Firemen carry the dead
bodies of victims after a fire gutted a footwear factory in Valenzuela city in
suburban Manila, on May 13, 2015 ©Ted Aljibe (AFP)
|
Seventy-two people died in a huge blaze at a footwear factory
in the Philippine capital, authorities said on Thursday, as angry relatives and
workers described sweatshop conditions including dismal fire safety standards.
Firefighters and police
pulled dozens of corpses out of the ruins of the two-storey building on
Thursday, a day after the blaze trapped the terrified workers with apparently
few exits and no fire safety training.
BBC reports:
"Many of those
retrieved were reduced to skulls and bones," national police chief
Leonardo Espina said during an emotional press conference, as local authorities
confirmed 72 people had died.
"Someone will
definitely be charged because of the deaths. It doesn't matter if it's an
accident, people died. Right now, we are investigating to clearly define what
happened. For sure, someone will be charged."
Sparks from welding
equipment used to repair a broken gate are believed to have caused the fire
when they ignited flammable chemicals stored nearby.
By early afternoon on
Thursday, 72 bodies had been pulled from the gutted building, Valenzuela mayor
Rex Gatchalian told AFP.
He said he believed this
would be close to the final death toll, as the figure matched the number of
people missing.
The building, among a
long row of factories in the rundown district of Valenzuela on the northern
edge of the Philippine capital, made cheap slippers and sandals for the local
market.
The footwear had names
such as "Havana" that sound like well-known global brands, company
employees said.
- No safety standards -
The factory workers toiled
for below minimum wage while surrounded by foul-smelling chemicals and were not
aware of fire safety standards, survivors and relatives said.
"The families can't
help but be angry about what happened. We will never forget this," Rodrigo
Nabor, whose two sisters were inside the factory and remain unaccounted for,
told AFP.

- [Recorded data]
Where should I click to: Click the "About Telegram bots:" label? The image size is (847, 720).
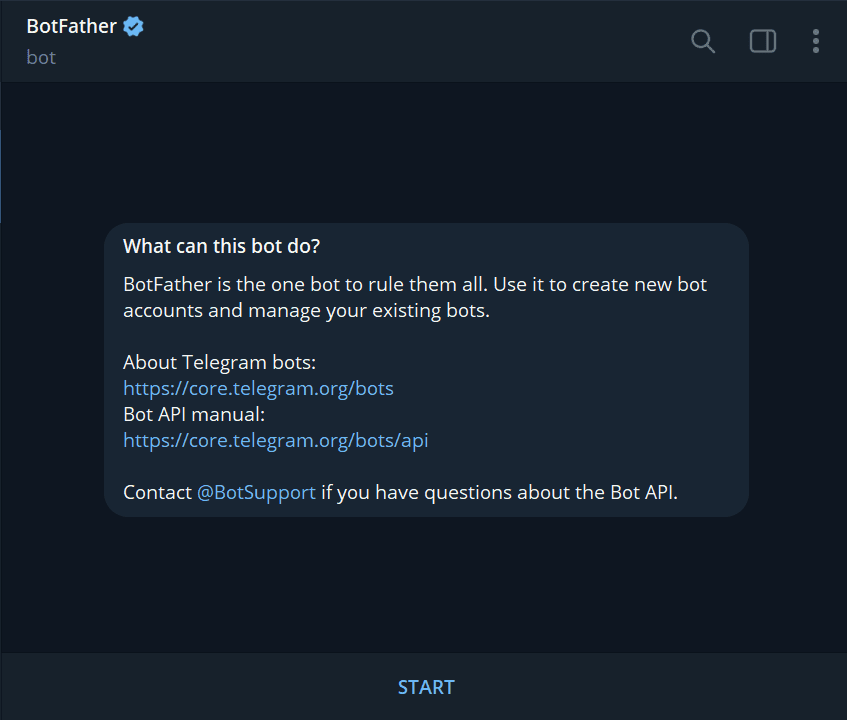(x=219, y=362)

- [Short exercise 1]
In the article about the Valenzuela footwear factory fire, what is believed to have started the blaze?
- [Short exercise 2]
Write the next few paragraphs of the article about the Valenzuela footwear factory fire, starting after Rodrigo Nabor's quote.

- [Task response 1]
Sparks from welding equipment used to repair a broken gate ignited flammable chemicals stored nearby.

- [Task response 2]
Nabor was among relatives
of factory workers waiting for body bags at a village hall that had been
converted into a makeshift morgue.
"I've lost hope that
they survived," said Nabor, 31, who works at a nearby plywood factory.
"I can't explain how
I'm feeling. I didn't sleep at all last night. I just kept walking around the
factory hoping for news."
Nabor said his sisters,
Bernardita Logronio, 32, and Jennylyn Nabor, 26, often complained of
foul-smelling chemicals in their workplace.
"They said they keep
an electric fan on to drive some of the smell away," he said.
Nabor said their pay
depended on how many sandals they finished, which could be as little as 300
pesos ($6.70) a day. Nabor's sisters each had a young child.
One survivor, 23-year-old
Lisandro Mendoza, said he escaped by running out the back door, but that the
company had not conducted any fire safety education or drills during his five
months working there.
"We were running not
knowing exactly where to go," said Mendoza.
"I was having lunch
when I saw smoke coming from the front, then I just ran and kept running."
Mendoza said he worked
12-hour days, seven days a week, for 3,500 pesos ($79), mixing chemicals.
"It's a very foul smell.
I can still smell it even if I have one face mask on top of the another,"
he said.
Another survivor, Janet
Victoriano, also described lax fire safety standards.
"I had never been
involved in a fire drill ever," Victoriano, who had worked at the factory
for five years, told DZMM radio.
Victoriano said she was
able to escape because she was near the front door when the blaze started.
Deadly fires regularly
rip through the poor areas of the Philippine capital, but mostly in shanty
homes where there are virtually no fire safety standards.
In the deadliest fire in
Manila in recent times, 162 people were killed in a huge blaze that gutted a
Manila disco in 1996.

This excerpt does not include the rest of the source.